個人レベルでは自分がいかに儲けるか、いかに資産を築くかという話も需要があるに違いない。
この社会は個人が尊重される社会だ。
少なくとも、人類史の上でそれが人類が獲得した権利である。
自由を謳歌すべく資産を作りたい。
そこに願望を抱くのは、人間の性だ。
しかし、地方創生の規模であってもこれまた高い需要があるだろう。
今や都会への移住に負けないくらい、地方への移住にもニーズがある。
少なくともコロナ禍がそれを後押ししつつある。
地方に愛着がある人も多いだろう。
あるいは、子どもの未来を作る分野である。
たとえば、「持続可能」・「教育」・「地球環境」などはきっと多くの人が重視すべき課題だと捉えているのではないか。
これは、人間の公正的な側面が打ち出す需要であるかもしれない。
このように、人間が求めるニーズは、単に個人レベルに留まらない。
むしろ、規模を大きく見ていくと、人間が共通に持つ課題意識が顕在化する。
そこに対応して、問題を絞り込んでいくことで面白く学ぶことができるだろう。
ただし、教える側はそうはいかない。
教える側はまず大量に情報を集めることが先決である。
小さい母体の中から絞り込んでも、掘り出し物のネタは見つからない。
要素同士のつながりや論理性も希薄になるだろう。
膨大な情報の山から、共通点や一貫性を見抜くこと。
それが問題意識となる。
ここがキモだ、というところを取り上げるのだ。
そのためには、情報収集能力が必須となる。
一つどころを崇めて、絶対視するのではなく、その反対の考え方についても論点を探り出す。
複数の視点から分析し、ジレンマと対峙するからこそ問題の複雑さを認識できる。
社会問題にもなるわけだ、と納得できる。
このサクッと解決できない「もどかしさ」にこそ、取り上げる価値を見出すことができるのだ。

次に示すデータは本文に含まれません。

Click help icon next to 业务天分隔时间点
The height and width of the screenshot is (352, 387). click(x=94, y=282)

人間の知恵を発揮し、対話の力でどれだけ問題解決を前進させることができるだろうか。
それは教えるというより、共に「学ぶ」という方が近い感覚かもしれない。
皆それぞれが地球という空間を共有している限り、大なり小なり自分の生活周りに関心があるはずだ。
誰もが無関心でいられず、未来を心配している。
そのスケールはともかくとして、そこの部分を核心として情報を大量に漁ることで問題の構造が明確になる。
それを絞り込むことで、象徴的に、簡潔に、明快に問題を実感させる力もまた求められる。

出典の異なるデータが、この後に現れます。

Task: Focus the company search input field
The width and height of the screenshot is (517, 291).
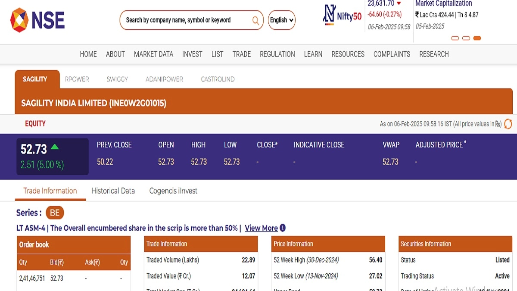Action: tap(185, 20)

そして、対話が前進するような優れた問いを用意し、途中経過をファシリテートせねばならない。
教えるということは、まさしくこれら全てを要求される営みだ。
その基盤となるのが、どれだけ情報収集に準備を割くことができたか、である。
それによって学びの質は白にも黒にもなるだろう。
たった一つのことを「深く」学ぶことができれば、その手法を武器に他の問題にも切り込むことができるようになるだろう。